Anda di halaman 1dari 2

Mekanisme Hidrodinamika

Teori hidrodinamika yang membantu menjelaskan mekanisme dentin hipersensitif


pertama kali dibawakan oleh Gysi pada tahun 1900. Teori ini adalah teori yang paling
diterima secara internasional hingga sekarang. Teori hidrodinamika melibatkan serabut saraf
A dalam kasus dentin hipersensitif. Mekanisme hidrodinamika diawali dengan adanya
perubahan tekanan kapiler yang menyebabkan pergerakan cairan tubuli dentin ke arah luar.
Serabut saraf dentin lebih sensitif bila cairan tubuli dentin tertarik ke arah luar dibandingkan
ke arah dalam. Pergerakan cairan tubuli dentin ini menyebabkan distorsi jaringan pada area
perbatasan dentin dan pulpa di mana terdapat banyak ujung serabut saraf.
Pergerakan cairan tubuli dentin ini harus terjadi secara cepat dan berulang-ulang untuk
dapat mengaktivasi ujung serabut saraf pada area perbatasan dentin dan pulpa ini. Stimulus
yang dapat menyebabkan pergerakan cairan tubuli dentin dengan cepat dan berulang-ulang
diantaranya adalah stimulus perubahan suhu, tekanan udara dan volume.

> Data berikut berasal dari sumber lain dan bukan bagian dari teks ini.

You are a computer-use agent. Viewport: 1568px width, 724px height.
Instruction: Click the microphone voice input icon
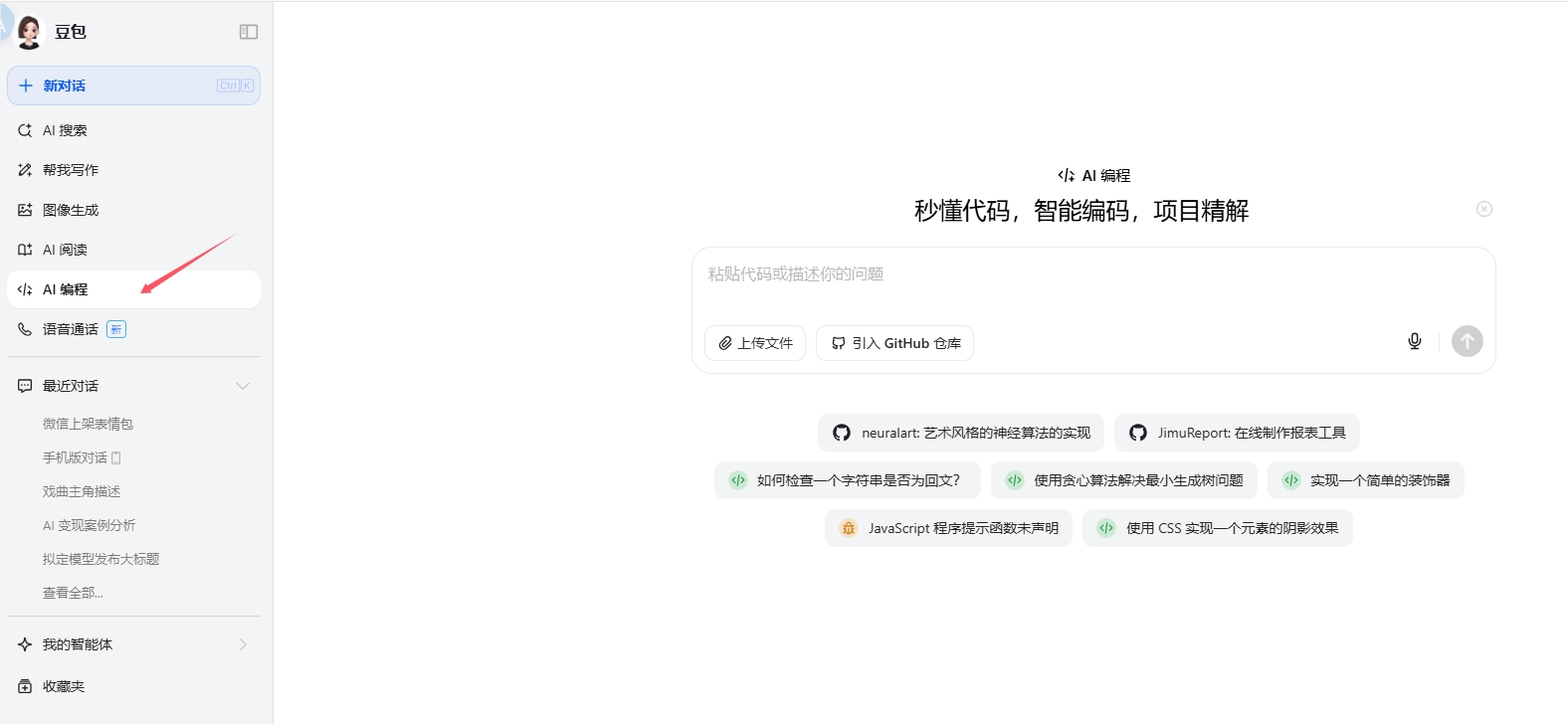coord(1414,341)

Stimulasi termal
harus dapat berlangsung dengan cepat dan tiba-tiba sehingga dapat menyebabkan perubahan
volume tubuli dentin yang pada akhirnya dapat menggerakan cairan tubuli dentin dan
mengaktivasi serabut saraf sehingga terjadi rasa nyeri. Secara umum, stimulasi dingin lebih
efektif dibandingkan dengan stimulasi panas karena dapat menginisiasi pergerakan cairan
tubuli dentin ke arah luar. Bila perubahan suhu terjadi cukup intens, maka serabut saraf dapat
teraktivasi walaupun dentin tidak terbuka. Pada kasus inflamasi pulpa, nosiseptor intradental
dapat tersensitisasi dan teraktivasi akibat efek langsung dari panas atau dingin sehingga
menyebabkan peningkatan sensitifitas termal dari gigi tersebut. Beberapa cairan hipertonis
juga dapat menyebabkan terjadinya rasa nyeri. Hal ini dimungkinkan karena kemampuan
cairan hipertonis tersebut dalam menarik cairan tubuli dentin keluar melalui tekanan osmotik
yang tinggi sehingga terjadi pergerakan cairan yang rapid dan mengaktivasi serabut saraf.
Contoh dari teori tersebut dapat ditemukan pada pasien yang banyak mengkonsumsi makanan
atau minuman dengan kadar gula yang tinggi (yang dapat membentuk sukrosa bila makanan
atau minuman ini berkontak dengan saliva dan permukaan gigi), yang dapat menjadi
indikator tereksposnya tubuli dentin. Tubuli dentin yang terekspos tidak hanya ditemukan
pada bagian permukaan oklusal atau servikal gigi yang terlihat jelas, tetapi juga pada tepi
restorasi yang mengalami kebocoran.
Pada prakteknya, semua dentin yang terekspos belum tentu sensitif. Untuk dapat
memulai terjadinya proses hidrodinamika, cairan tubuli dentin harus dapat tertarik keluar
dengan cepat dan berulang-ulang sehingga mekanisme ini tidak akan terjadi bila tubuli dentin

dapat ditutup dengan baik. Penutupan tubuli dentin dapat mencegah atau mengurangi
pergerakan cairan tubuli dentin sehingga pada akhirnya dapat menurunkan sensitifitas dentin.
Setelah dilakukan preparasi gigi, permukaan dentin dilapisi oleh smear layer (drilling
debris) yang secara tidak langsung menutup tubuli dentin. Aplikasi etsa pada permukaan
dentin dapat menghilangkan smear layer ini dan meningkatkan sensitifitas dentin dengan
signifikan. Hal ini pula yang menjadi awal dari pengembangan sistem selective etch pada
restorasi adhesif.
Penutupan tubuli dentin dengan bahan oxalates atau resin dapat mengurangi atau
menghilangkan respon saraf pulpa dan mengurangi sensitifitas dentin. Studi juga melaporkan
hubungan yang signifikan antara ketebalan dentin yang tubuli dentinnya terbuka dengan
intensitas respon rasa nyeri pada dentin yang terbuka. Proses mineralisasi juga dapat
mempengaruhi tekanan hidrolik sehingga mengurangi rasa sensitifitas dentin.